## Work instructions
Move the records below, from the line containing "How do I perform: Click" through the end of the records, and keep the requests unchanged. Add -122 to every coordinate in the answers, and leave out the pictures.

## Data for this task

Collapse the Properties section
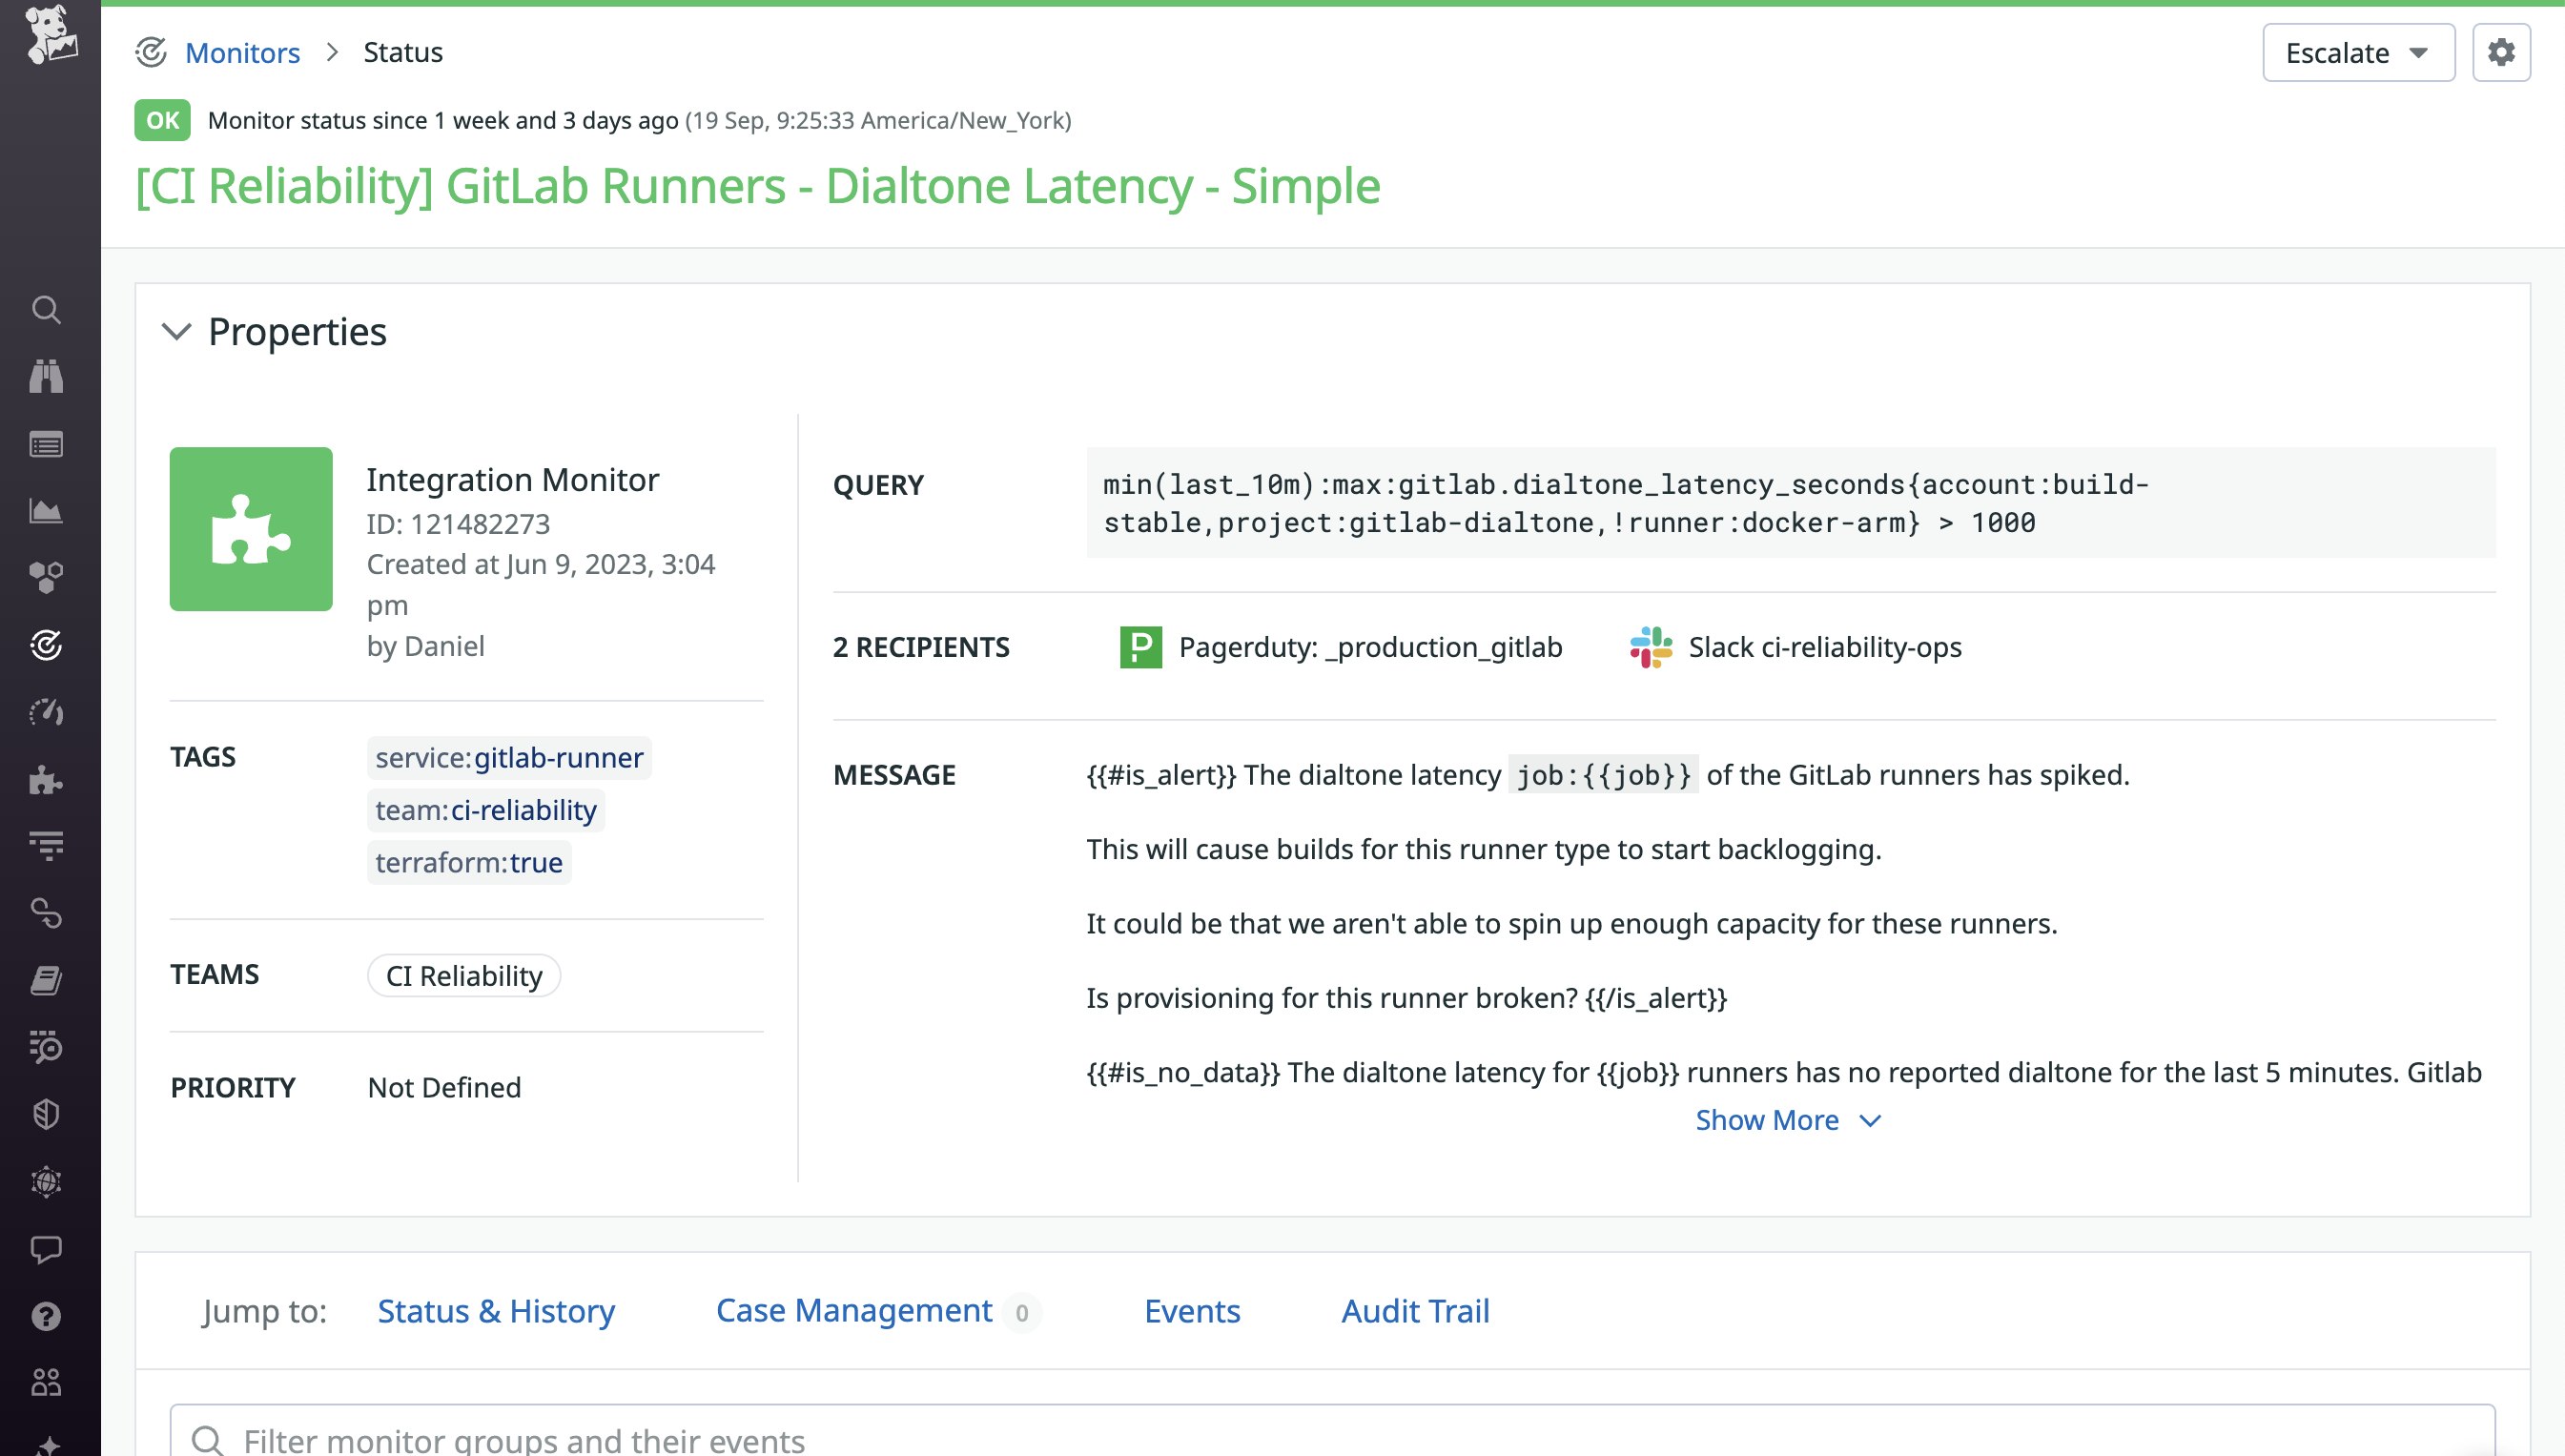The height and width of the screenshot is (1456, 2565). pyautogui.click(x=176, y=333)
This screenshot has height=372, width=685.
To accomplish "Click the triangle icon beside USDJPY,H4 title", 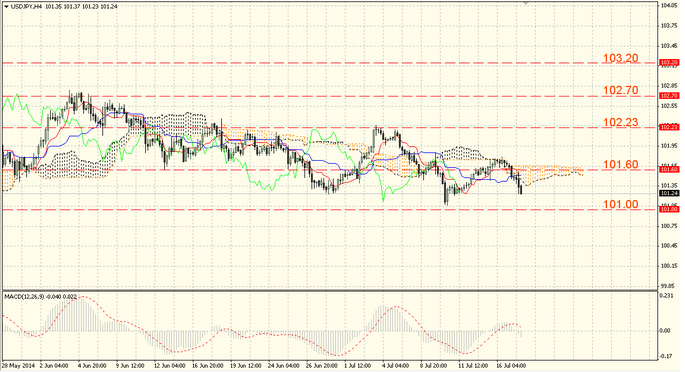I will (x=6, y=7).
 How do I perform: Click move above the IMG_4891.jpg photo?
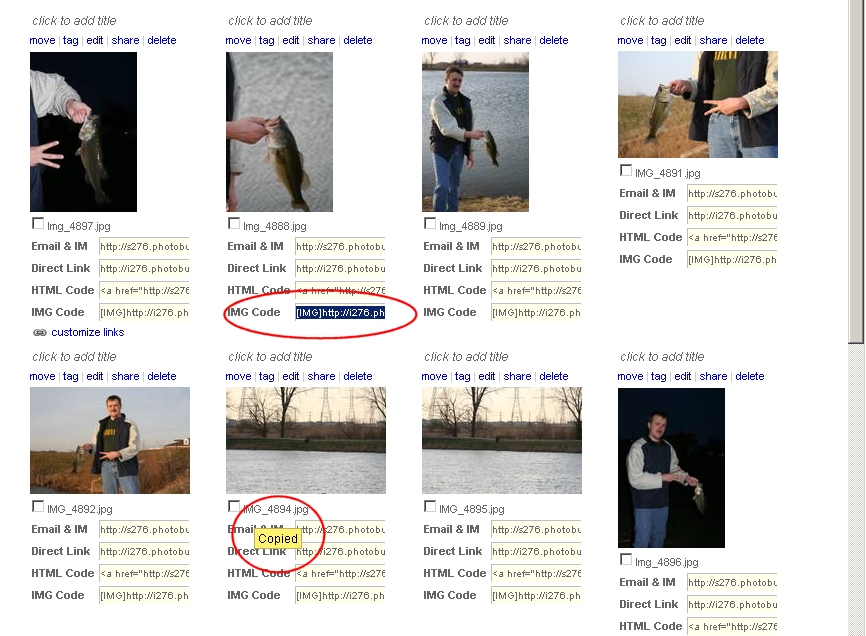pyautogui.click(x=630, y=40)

## Task solution
 How do I perform: Click move above the IMG_4891.jpg photo?
pyautogui.click(x=508, y=-82)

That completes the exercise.